- Exercise
Every word of the listing should be reproduced without alteration.

•••

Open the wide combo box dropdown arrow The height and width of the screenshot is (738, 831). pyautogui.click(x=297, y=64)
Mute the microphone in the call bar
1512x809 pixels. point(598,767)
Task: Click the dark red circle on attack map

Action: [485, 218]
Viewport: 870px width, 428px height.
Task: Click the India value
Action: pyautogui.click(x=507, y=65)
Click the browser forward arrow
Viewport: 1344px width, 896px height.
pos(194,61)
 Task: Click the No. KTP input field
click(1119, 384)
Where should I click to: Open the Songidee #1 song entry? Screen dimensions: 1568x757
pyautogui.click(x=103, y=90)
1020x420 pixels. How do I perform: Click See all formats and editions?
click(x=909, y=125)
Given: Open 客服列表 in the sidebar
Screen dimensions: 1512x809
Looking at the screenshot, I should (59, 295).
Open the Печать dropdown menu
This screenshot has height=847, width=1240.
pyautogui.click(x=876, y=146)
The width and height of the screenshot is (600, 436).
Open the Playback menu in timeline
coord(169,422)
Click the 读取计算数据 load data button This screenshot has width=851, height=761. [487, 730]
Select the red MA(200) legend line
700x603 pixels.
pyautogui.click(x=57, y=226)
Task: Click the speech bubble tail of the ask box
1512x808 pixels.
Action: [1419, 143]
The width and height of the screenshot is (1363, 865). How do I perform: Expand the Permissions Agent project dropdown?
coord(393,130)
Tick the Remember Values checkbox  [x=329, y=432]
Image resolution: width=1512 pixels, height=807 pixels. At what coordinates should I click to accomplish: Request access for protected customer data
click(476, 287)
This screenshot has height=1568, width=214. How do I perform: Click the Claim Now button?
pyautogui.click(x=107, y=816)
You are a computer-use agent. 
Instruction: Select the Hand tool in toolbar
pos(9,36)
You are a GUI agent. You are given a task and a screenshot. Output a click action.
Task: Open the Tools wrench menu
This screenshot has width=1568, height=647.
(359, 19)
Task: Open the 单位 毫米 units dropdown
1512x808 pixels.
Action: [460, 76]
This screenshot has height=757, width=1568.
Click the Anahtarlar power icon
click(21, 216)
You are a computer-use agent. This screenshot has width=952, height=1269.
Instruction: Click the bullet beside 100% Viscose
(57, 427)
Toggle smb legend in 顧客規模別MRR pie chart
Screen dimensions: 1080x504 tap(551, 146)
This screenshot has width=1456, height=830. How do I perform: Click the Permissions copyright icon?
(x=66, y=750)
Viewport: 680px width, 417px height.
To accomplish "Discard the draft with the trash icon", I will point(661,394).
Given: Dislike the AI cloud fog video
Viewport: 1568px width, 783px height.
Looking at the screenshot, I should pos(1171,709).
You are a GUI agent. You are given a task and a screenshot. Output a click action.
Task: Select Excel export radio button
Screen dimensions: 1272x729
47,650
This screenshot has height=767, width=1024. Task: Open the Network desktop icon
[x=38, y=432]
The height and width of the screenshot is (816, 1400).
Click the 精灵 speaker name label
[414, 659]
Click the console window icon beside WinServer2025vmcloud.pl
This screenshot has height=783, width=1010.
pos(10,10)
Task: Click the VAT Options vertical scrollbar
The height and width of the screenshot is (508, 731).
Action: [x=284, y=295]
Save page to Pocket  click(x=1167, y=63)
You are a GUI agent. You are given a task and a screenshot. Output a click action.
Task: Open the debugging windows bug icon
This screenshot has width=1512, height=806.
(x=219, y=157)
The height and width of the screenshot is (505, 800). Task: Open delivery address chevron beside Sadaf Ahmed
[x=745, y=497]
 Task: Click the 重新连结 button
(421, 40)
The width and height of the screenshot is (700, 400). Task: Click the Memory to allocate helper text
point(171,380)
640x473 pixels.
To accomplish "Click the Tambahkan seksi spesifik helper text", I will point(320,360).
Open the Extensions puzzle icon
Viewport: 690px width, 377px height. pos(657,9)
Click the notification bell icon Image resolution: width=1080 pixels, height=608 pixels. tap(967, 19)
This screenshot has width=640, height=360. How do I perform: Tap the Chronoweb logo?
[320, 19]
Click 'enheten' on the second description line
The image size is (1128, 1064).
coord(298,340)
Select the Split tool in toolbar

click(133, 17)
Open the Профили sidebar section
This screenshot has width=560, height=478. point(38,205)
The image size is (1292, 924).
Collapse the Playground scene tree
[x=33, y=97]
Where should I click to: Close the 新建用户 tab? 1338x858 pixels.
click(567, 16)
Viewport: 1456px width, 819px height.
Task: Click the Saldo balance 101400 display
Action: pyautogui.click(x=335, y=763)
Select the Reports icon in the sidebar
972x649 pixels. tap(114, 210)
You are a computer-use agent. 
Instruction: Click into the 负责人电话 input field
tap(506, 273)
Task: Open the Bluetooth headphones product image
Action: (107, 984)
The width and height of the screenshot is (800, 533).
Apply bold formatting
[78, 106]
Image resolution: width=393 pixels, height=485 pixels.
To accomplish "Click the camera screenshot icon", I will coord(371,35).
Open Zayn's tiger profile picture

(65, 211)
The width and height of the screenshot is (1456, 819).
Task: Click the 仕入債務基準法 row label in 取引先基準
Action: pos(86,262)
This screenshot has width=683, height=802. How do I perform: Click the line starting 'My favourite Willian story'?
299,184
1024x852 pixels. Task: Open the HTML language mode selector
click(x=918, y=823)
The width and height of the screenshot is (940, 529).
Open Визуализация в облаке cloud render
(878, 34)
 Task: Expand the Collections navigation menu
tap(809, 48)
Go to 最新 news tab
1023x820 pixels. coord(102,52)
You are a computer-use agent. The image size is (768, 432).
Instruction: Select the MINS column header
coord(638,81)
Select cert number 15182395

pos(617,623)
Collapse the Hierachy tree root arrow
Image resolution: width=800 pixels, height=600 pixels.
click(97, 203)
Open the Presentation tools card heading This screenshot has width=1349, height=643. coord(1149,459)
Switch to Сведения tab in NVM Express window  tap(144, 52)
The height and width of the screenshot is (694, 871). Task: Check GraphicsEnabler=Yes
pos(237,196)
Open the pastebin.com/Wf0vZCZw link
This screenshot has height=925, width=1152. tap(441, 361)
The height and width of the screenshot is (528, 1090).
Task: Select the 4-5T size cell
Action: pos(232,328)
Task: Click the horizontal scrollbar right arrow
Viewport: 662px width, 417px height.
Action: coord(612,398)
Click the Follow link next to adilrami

•••

- Solved problem
Open the wide combo box dropdown arrow The height and width of the screenshot is (738, 831). pyautogui.click(x=297, y=64)
Mute the microphone in the call bar
1512x809 pixels. point(598,767)
Task: Click the dark red circle on attack map

Action: [485, 218]
Viewport: 870px width, 428px height.
Task: Click the India value
Action: pyautogui.click(x=507, y=65)
Click the browser forward arrow
Viewport: 1344px width, 896px height.
pos(194,61)
 Task: Click the No. KTP input field
click(1119, 384)
Where should I click to: Open the Songidee #1 song entry? Screen dimensions: 1568x757
pyautogui.click(x=103, y=90)
1020x420 pixels. How do I perform: Click See all formats and editions?
click(x=909, y=125)
Given: Open 客服列表 in the sidebar
Screen dimensions: 1512x809
Looking at the screenshot, I should (59, 295).
Open the Печать dropdown menu
This screenshot has height=847, width=1240.
pyautogui.click(x=876, y=146)
The width and height of the screenshot is (600, 436).
Open the Playback menu in timeline
coord(169,422)
Click the 读取计算数据 load data button This screenshot has width=851, height=761. [487, 730]
Select the red MA(200) legend line
700x603 pixels.
pyautogui.click(x=57, y=226)
Task: Click the speech bubble tail of the ask box
1512x808 pixels.
Action: [1419, 143]
The width and height of the screenshot is (1363, 865). How do I perform: Expand the Permissions Agent project dropdown?
coord(393,130)
Tick the Remember Values checkbox  [x=329, y=432]
Image resolution: width=1512 pixels, height=807 pixels. At what coordinates should I click to accomplish: Request access for protected customer data
click(476, 287)
This screenshot has height=1568, width=214. How do I perform: Click the Claim Now button?
pyautogui.click(x=107, y=816)
You are a computer-use agent. 
Instruction: Select the Hand tool in toolbar
pos(9,36)
You are a GUI agent. You are given a task and a screenshot. Output a click action.
Task: Open the Tools wrench menu
This screenshot has width=1568, height=647.
(359, 19)
Task: Open the 单位 毫米 units dropdown
1512x808 pixels.
Action: [460, 76]
This screenshot has height=757, width=1568.
Click the Anahtarlar power icon
click(21, 216)
You are a computer-use agent. This screenshot has width=952, height=1269.
Instruction: Click the bullet beside 100% Viscose
(57, 427)
Toggle smb legend in 顧客規模別MRR pie chart
Screen dimensions: 1080x504 tap(551, 146)
This screenshot has width=1456, height=830. How do I perform: Click the Permissions copyright icon?
(x=66, y=750)
Viewport: 680px width, 417px height.
To accomplish "Discard the draft with the trash icon", I will point(661,394).
Given: Dislike the AI cloud fog video
Viewport: 1568px width, 783px height.
Looking at the screenshot, I should pos(1171,709).
You are a GUI agent. You are given a task and a screenshot. Output a click action.
Task: Select Excel export radio button
Screen dimensions: 1272x729
47,650
This screenshot has height=767, width=1024. Task: Open the Network desktop icon
[x=38, y=432]
The height and width of the screenshot is (816, 1400).
Click the 精灵 speaker name label
[414, 659]
Click the console window icon beside WinServer2025vmcloud.pl
This screenshot has height=783, width=1010.
pos(10,10)
Task: Click the VAT Options vertical scrollbar
The height and width of the screenshot is (508, 731).
Action: [x=284, y=295]
Save page to Pocket  click(x=1167, y=63)
You are a GUI agent. You are given a task and a screenshot. Output a click action.
Task: Open the debugging windows bug icon
This screenshot has width=1512, height=806.
(x=219, y=157)
The height and width of the screenshot is (505, 800). Task: Open delivery address chevron beside Sadaf Ahmed
[x=745, y=497]
 Task: Click the 重新连结 button
(421, 40)
The width and height of the screenshot is (700, 400). Task: Click the Memory to allocate helper text
point(171,380)
640x473 pixels.
To accomplish "Click the Tambahkan seksi spesifik helper text", I will point(320,360).
Open the Extensions puzzle icon
Viewport: 690px width, 377px height. pos(657,9)
Click the notification bell icon Image resolution: width=1080 pixels, height=608 pixels. tap(967, 19)
This screenshot has width=640, height=360. How do I perform: Tap the Chronoweb logo?
[320, 19]
Click 'enheten' on the second description line
The image size is (1128, 1064).
coord(298,340)
Select the Split tool in toolbar

click(133, 17)
Open the Профили sidebar section
This screenshot has width=560, height=478. point(38,205)
The image size is (1292, 924).
Collapse the Playground scene tree
[x=33, y=97]
Where should I click to: Close the 新建用户 tab? 1338x858 pixels.
click(567, 16)
Viewport: 1456px width, 819px height.
Task: Click the Saldo balance 101400 display
Action: pyautogui.click(x=335, y=763)
Select the Reports icon in the sidebar
972x649 pixels. tap(114, 210)
You are a computer-use agent. 
Instruction: Click into the 负责人电话 input field
tap(506, 273)
Task: Open the Bluetooth headphones product image
Action: (107, 984)
The width and height of the screenshot is (800, 533).
Apply bold formatting
[78, 106]
Image resolution: width=393 pixels, height=485 pixels.
To accomplish "Click the camera screenshot icon", I will coord(371,35).
Open Zayn's tiger profile picture

(65, 211)
The width and height of the screenshot is (1456, 819).
Task: Click the 仕入債務基準法 row label in 取引先基準
Action: pos(86,262)
This screenshot has width=683, height=802. How do I perform: Click the line starting 'My favourite Willian story'?
299,184
1024x852 pixels. Task: Open the HTML language mode selector
click(x=918, y=823)
The width and height of the screenshot is (940, 529).
Open Визуализация в облаке cloud render
(878, 34)
 Task: Expand the Collections navigation menu
tap(809, 48)
Go to 最新 news tab
1023x820 pixels. coord(102,52)
You are a computer-use agent. The image size is (768, 432).
Instruction: Select the MINS column header
coord(638,81)
Select cert number 15182395

pos(617,623)
Collapse the Hierachy tree root arrow
Image resolution: width=800 pixels, height=600 pixels.
click(97, 203)
Open the Presentation tools card heading This screenshot has width=1349, height=643. coord(1149,459)
Switch to Сведения tab in NVM Express window  tap(144, 52)
The height and width of the screenshot is (694, 871). Task: Check GraphicsEnabler=Yes
pos(237,196)
Open the pastebin.com/Wf0vZCZw link
This screenshot has height=925, width=1152. tap(441, 361)
The height and width of the screenshot is (528, 1090).
Task: Select the 4-5T size cell
Action: pos(232,328)
Task: Click the horizontal scrollbar right arrow
Viewport: 662px width, 417px height.
Action: coord(612,398)
Click the Follow link next to adilrami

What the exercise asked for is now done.